It appears that voting has gone very well in Iraq. I take this from the Guardian and Le Monde as well as the US media. Michael Ignatieff is right that we should celebrate free elections in Iraq, mourn those killed as they tried to campaign or vote, and condemn the opponents of Iraqi elections as “fascists.”
Nevertheless, the broader issue remains: Can the US directly promote democracy in the Middle East? On Friday, I had a chance to hear Thomas Carothers speak at Maryland. Carothers directs the “Democracy and Rule of Law Project” at the Carnegie Endowment for International Peace and is a supremely sensible, cogent, experienced thinker about democracy. I did not take notes, unfortunately, but here are some key points as I remember them.
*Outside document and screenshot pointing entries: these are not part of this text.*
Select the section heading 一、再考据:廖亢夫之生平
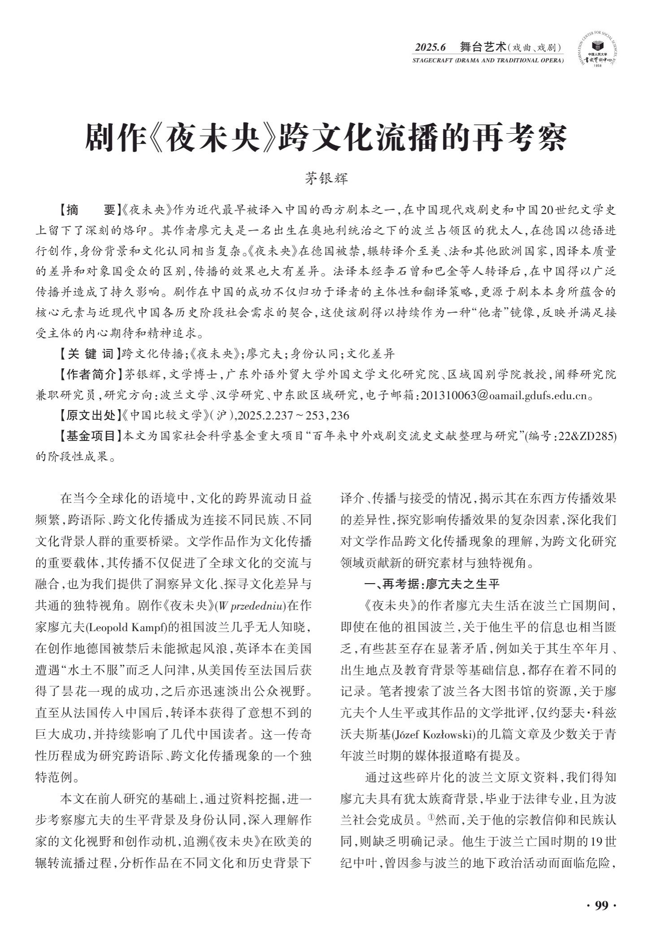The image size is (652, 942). [432, 584]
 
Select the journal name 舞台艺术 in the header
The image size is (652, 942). [482, 47]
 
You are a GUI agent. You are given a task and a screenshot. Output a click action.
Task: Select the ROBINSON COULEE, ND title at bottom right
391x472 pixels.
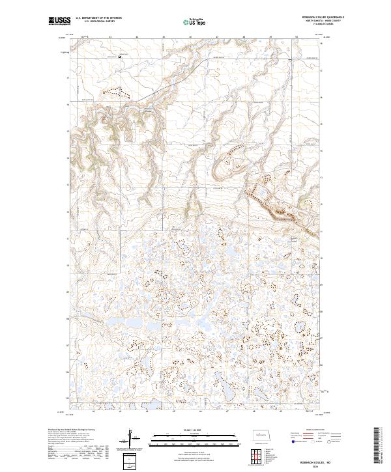319,460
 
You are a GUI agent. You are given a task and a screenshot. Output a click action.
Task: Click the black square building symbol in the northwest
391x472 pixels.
119,57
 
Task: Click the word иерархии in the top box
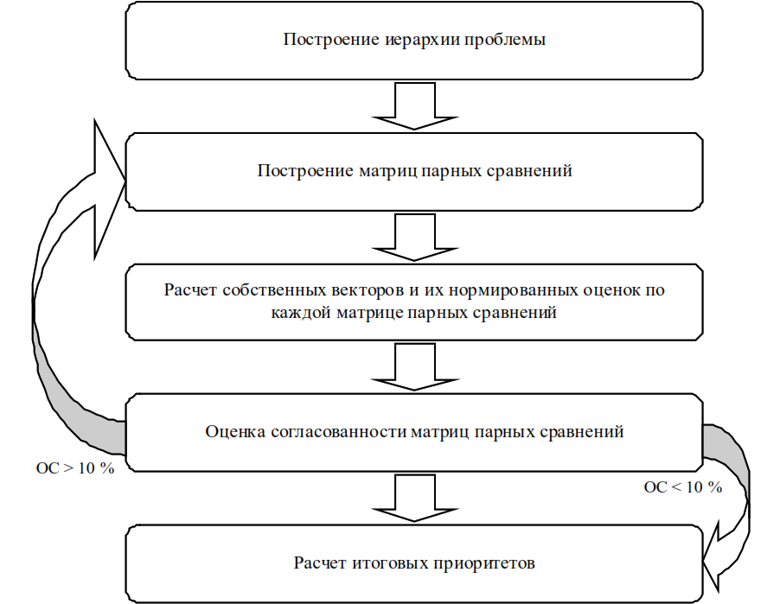422,40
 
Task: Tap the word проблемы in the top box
505,40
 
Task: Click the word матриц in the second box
388,170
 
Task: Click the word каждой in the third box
301,312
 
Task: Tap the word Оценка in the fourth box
235,431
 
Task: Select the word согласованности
338,431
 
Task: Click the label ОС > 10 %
75,468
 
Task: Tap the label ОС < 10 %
683,487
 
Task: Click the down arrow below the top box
415,106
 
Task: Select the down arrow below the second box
415,237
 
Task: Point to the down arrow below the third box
415,367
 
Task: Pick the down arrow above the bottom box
415,499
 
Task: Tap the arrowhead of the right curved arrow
712,557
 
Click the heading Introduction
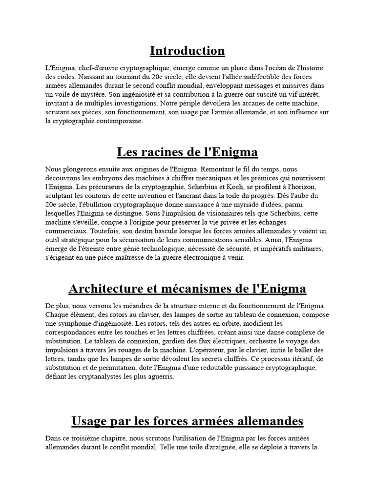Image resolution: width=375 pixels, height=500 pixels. [x=187, y=51]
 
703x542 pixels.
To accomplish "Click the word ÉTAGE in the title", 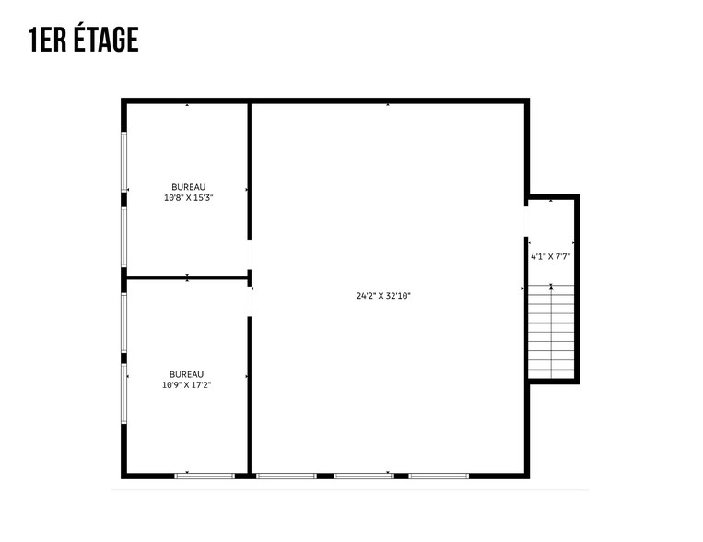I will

While American administrations have traditionally believed that our national interests are best protected by stability in the Middle East, the Bush people believe that the existing autocratic regimes hurt us, and that we would be better off with democratic ones. Many liberal types in Washington agree with this goal, although they doubt the administration’s competence and sincerity. Thus “democracy-promotion” has achieved consensus in DC, at least as an ideal. However, in Western Europe and the Middle East, absolutely everyone is against a project of US-sponsored democratic regime change.
Carothers feels that the project will be extremely difficult, at best. The US lacks credibility with Arabs and Muslims because of our traditional support for autocratic regimes, our tilt to Israel, and our botched invasion of Iraq. Many powerful actors in the US have mixed motives, wanting to preserve cosy business relationships or to cooperate with Arab police states in the “war on terror.”
Above all, democracy-promotion is difficult because regimes like those in Egypt, Saudi Arabia, Yemen, Syria, and Morocco are well-established, well-funded, and ruthless. They have plans for the orderly succession of power and face no dangerous insurgencies other than al Qaeda. It is extremely rare in human history for democratic movements to succeed under such conditions. This is not an argument that Arabs are unready or unsuited for democracy. However, democratic reform is always difficult, and the stars are very badly aligned in the Middle East.
Carothers doubts that there is any trick, any silver-bullet, any comprehensive strategy that we could employ to boost democracy in the region, even if our intentions were reasonably good. In theory, however, we could make democracy-promotion a consistent goal and then constantly seek opportunities to advance it: in diplomacy, military exchanges, trade policy, progaganda, and economic aid. If we also sought opportunities to work multilaterally–indeed, if we sometimes hid behind trusted third parties, such as the Nordic countries–then we could make incremental progress. At a minimum, we could gradually improve our credibility and thereby put ourselves in a position to help substantially if the situation ever changed in the Middle East.